Direction
Reproduce the records below, switching "Where is" to "Where can I find" wherever it occurs and leaving all other text unchanged.

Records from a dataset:
━━━━━━━━━━

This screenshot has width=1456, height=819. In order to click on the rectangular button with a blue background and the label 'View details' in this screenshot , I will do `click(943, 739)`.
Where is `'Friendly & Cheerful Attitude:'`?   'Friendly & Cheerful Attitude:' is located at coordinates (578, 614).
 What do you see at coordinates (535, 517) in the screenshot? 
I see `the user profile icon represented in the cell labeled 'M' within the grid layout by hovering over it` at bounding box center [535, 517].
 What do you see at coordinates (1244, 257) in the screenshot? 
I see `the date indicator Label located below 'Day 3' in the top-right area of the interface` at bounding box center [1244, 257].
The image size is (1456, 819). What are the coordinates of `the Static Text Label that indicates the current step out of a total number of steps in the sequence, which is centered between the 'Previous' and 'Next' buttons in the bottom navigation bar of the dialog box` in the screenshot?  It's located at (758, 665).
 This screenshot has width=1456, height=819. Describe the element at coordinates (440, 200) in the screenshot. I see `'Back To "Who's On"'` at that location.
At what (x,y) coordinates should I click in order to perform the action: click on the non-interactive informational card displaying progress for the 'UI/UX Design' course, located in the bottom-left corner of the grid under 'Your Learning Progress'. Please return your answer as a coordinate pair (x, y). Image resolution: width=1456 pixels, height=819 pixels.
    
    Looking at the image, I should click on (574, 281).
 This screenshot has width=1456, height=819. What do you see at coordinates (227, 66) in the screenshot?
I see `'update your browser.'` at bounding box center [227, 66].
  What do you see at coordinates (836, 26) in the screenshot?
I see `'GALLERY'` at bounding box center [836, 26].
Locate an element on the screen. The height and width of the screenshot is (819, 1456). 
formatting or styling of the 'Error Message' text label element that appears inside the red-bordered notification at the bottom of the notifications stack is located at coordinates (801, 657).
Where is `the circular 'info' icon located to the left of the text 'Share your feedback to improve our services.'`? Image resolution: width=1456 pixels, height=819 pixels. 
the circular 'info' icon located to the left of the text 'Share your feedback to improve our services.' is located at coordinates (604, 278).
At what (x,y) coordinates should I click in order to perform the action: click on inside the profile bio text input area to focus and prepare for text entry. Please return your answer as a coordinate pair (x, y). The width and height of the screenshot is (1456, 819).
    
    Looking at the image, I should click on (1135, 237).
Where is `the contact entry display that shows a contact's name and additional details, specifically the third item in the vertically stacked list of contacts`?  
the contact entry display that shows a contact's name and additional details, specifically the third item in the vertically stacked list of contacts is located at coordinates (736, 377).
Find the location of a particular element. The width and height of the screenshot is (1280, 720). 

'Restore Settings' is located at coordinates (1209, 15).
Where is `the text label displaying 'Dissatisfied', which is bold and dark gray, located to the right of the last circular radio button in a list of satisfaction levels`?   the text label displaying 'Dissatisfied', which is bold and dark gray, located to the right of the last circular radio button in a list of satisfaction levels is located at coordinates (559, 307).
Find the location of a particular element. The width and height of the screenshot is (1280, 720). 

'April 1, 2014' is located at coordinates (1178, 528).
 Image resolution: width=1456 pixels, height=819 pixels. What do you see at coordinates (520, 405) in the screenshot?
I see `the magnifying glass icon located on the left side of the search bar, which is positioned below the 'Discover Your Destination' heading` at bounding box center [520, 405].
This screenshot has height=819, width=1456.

━━━━━━━━━━

Full response
This screenshot has width=1456, height=819. In order to click on the rectangular button with a blue background and the label 'View details' in this screenshot , I will do `click(943, 739)`.
Where can I find `'Friendly & Cheerful Attitude:'`?   'Friendly & Cheerful Attitude:' is located at coordinates (578, 614).
 What do you see at coordinates (535, 517) in the screenshot? 
I see `the user profile icon represented in the cell labeled 'M' within the grid layout by hovering over it` at bounding box center [535, 517].
 What do you see at coordinates (1244, 257) in the screenshot? 
I see `the date indicator Label located below 'Day 3' in the top-right area of the interface` at bounding box center [1244, 257].
The image size is (1456, 819). What are the coordinates of `the Static Text Label that indicates the current step out of a total number of steps in the sequence, which is centered between the 'Previous' and 'Next' buttons in the bottom navigation bar of the dialog box` in the screenshot?  It's located at (758, 665).
 This screenshot has width=1456, height=819. Describe the element at coordinates (440, 200) in the screenshot. I see `'Back To "Who's On"'` at that location.
At what (x,y) coordinates should I click in order to perform the action: click on the non-interactive informational card displaying progress for the 'UI/UX Design' course, located in the bottom-left corner of the grid under 'Your Learning Progress'. Please return your answer as a coordinate pair (x, y). Image resolution: width=1456 pixels, height=819 pixels.
    
    Looking at the image, I should click on (574, 281).
 This screenshot has width=1456, height=819. What do you see at coordinates (227, 66) in the screenshot?
I see `'update your browser.'` at bounding box center [227, 66].
  What do you see at coordinates (836, 26) in the screenshot?
I see `'GALLERY'` at bounding box center [836, 26].
Locate an element on the screen. The height and width of the screenshot is (819, 1456). 
formatting or styling of the 'Error Message' text label element that appears inside the red-bordered notification at the bottom of the notifications stack is located at coordinates (801, 657).
Where can I find `the circular 'info' icon located to the left of the text 'Share your feedback to improve our services.'`? Image resolution: width=1456 pixels, height=819 pixels. 
the circular 'info' icon located to the left of the text 'Share your feedback to improve our services.' is located at coordinates (604, 278).
At what (x,y) coordinates should I click in order to perform the action: click on inside the profile bio text input area to focus and prepare for text entry. Please return your answer as a coordinate pair (x, y). The width and height of the screenshot is (1456, 819).
    
    Looking at the image, I should click on (1135, 237).
Where can I find `the contact entry display that shows a contact's name and additional details, specifically the third item in the vertically stacked list of contacts`?  
the contact entry display that shows a contact's name and additional details, specifically the third item in the vertically stacked list of contacts is located at coordinates (736, 377).
Find the location of a particular element. The width and height of the screenshot is (1280, 720). 

'Restore Settings' is located at coordinates (1209, 15).
Where can I find `the text label displaying 'Dissatisfied', which is bold and dark gray, located to the right of the last circular radio button in a list of satisfaction levels`?   the text label displaying 'Dissatisfied', which is bold and dark gray, located to the right of the last circular radio button in a list of satisfaction levels is located at coordinates (559, 307).
Find the location of a particular element. The width and height of the screenshot is (1280, 720). 

'April 1, 2014' is located at coordinates (1178, 528).
 Image resolution: width=1456 pixels, height=819 pixels. What do you see at coordinates (520, 405) in the screenshot?
I see `the magnifying glass icon located on the left side of the search bar, which is positioned below the 'Discover Your Destination' heading` at bounding box center [520, 405].
This screenshot has height=819, width=1456.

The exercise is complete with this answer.